Y_p={ f_p+1',f_p+2',…,f_m-L+p'}

Next, X is inputted hidden layer, since hidden layer includes the L isomorphism LSTM cells by the connection of front and back moment, process is hidden Output after hiding layer can indicate are as follows:

P={ P₁,P₂,…,P_L}

P_p=LSTM_forward(X_p,C_p-1,H_p-1)

Wherein, C_p-1And H_p-1The state and output of respectively previous LSTM cell, LSTM_forwardTo meter before expression LSTM cell Calculation method sets cell state vector magnitude as S_state, then C_p-1And H_p-12 vector magnitudes are S_state, hidden layer P, model Input X and theoretical output Y is the two-dimensional array that dimension is (m-L, L), selects mean square error as error calculation formula, training The loss function of process can be with is defined as:

The minimum optimization aim of loss function is set, the train epochs steps of netinit is given, changes using RMSProp Learning rate, Nesterov introduce momentum and change gradient, change update mode in terms of two, and then obtain final hidden layer net Network；

Finally, optimizing loss function using stochastic gradient descent, stochastic gradient descent is small quantities of according to data generation distribution extraction m (independent identically distributed) sample is measured, iteration only calculates the loss of a sample each time, then traverses all samples again, completes one The calculating of wheel.By calculating their gradient mean value, the unbiased esti-mator of available gradient is expressed as follows

Wherein g is gradient, and θ is the initial parameter of LSTM model forward calculation,It is gradient element, indicatesLocal derviation is asked to θ, using the sample from small lot m, stochastic gradient descent algorithm is declined using following gradient Estimation

θ←θ-ηg

Wherein η is learning rate, and L is the loss of each sample

L (x, y, θ)=- logp (y | x；θ)

Wherein, logarithm is sought in log expression.
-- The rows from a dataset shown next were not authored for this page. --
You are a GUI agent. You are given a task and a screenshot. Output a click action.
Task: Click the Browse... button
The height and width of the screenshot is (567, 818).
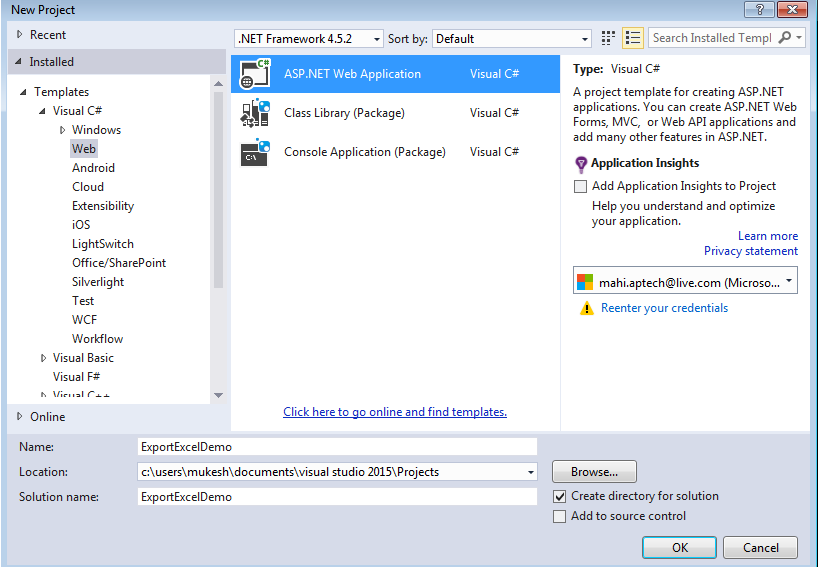[594, 472]
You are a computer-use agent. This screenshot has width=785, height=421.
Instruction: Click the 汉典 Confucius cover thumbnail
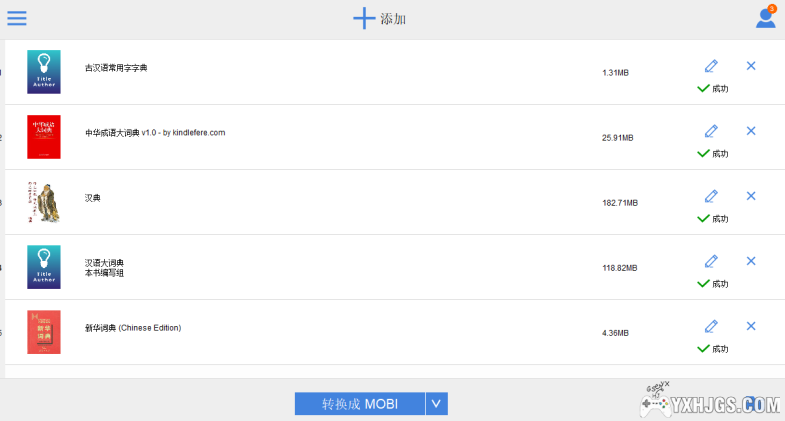click(44, 202)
5. the gear method for predicting residual useful life according to claim 2 based on shot and long term memory network, it is characterised in that: Specific step is as follows for the Nesterov momentum parameter optimization:

Assuming that learning rate η, momentum parameter α, initial rate v

It is iterated process every time:

2. calculate gradient and Loss, v and θ are updated with this:

Calculate gradient:

It is interim to update:

θ←θ+v。

6. the gear method for predicting residual useful life according to claim 2 based on shot and long term memory network, it is characterised in that: Specific step is as follows for the RMSProp variable learning rate arithmetic: assuming that learning rate η, momentum parameter α, initial rate v, Rate of decay ρ initializes cumulant variable γ=0

It is iterated process every time:

Calculate gradient:

It is interim to update:

θ←θ+v。

7. the gear method for predicting residual useful life according to claim 2 based on shot and long term memory network, it is characterised in that: Modified LSTM network (is expressed as) prediction process are as follows:

Firstly, the last line data of output Y are as follows:

Y_f={ f_m-L+1',f_m-L+2',…,f_m'}

Y is inputtedOutput result can indicate are as follows:

Then the predicted value at m+1 moment is p_m+1.Then, by Y_fRear L-1 data point and p_m+1Merge into new data line:

Y_f+1={ f_m-L+2',f_m-L+3',…,p_m+1}

P_o={ p_m+1,p_m+2,…p_n}

Next, by P₀It carries out z-score instead to standardize and (be expressed as de_zscore), obtain final with test set F_te Corresponding forecasting sequence are as follows:

Wherein: m+1≤k≤n, k ∈ N.

Similarly, available with training set F using every a line of X as mode input_trCorresponding fitting sequence P_tr.Finally, logical Cross calculating F_trAnd P_trAnd F_teAnd P_teDeviation quantitatively provide fitting and the precision of prediction of model.

8. the gear method for predicting residual useful life according to claim 1 based on shot and long term memory network, it is characterised in that: It is preferred to the carry out parameter based on LSTM prediction model by the way of random search in the step 3.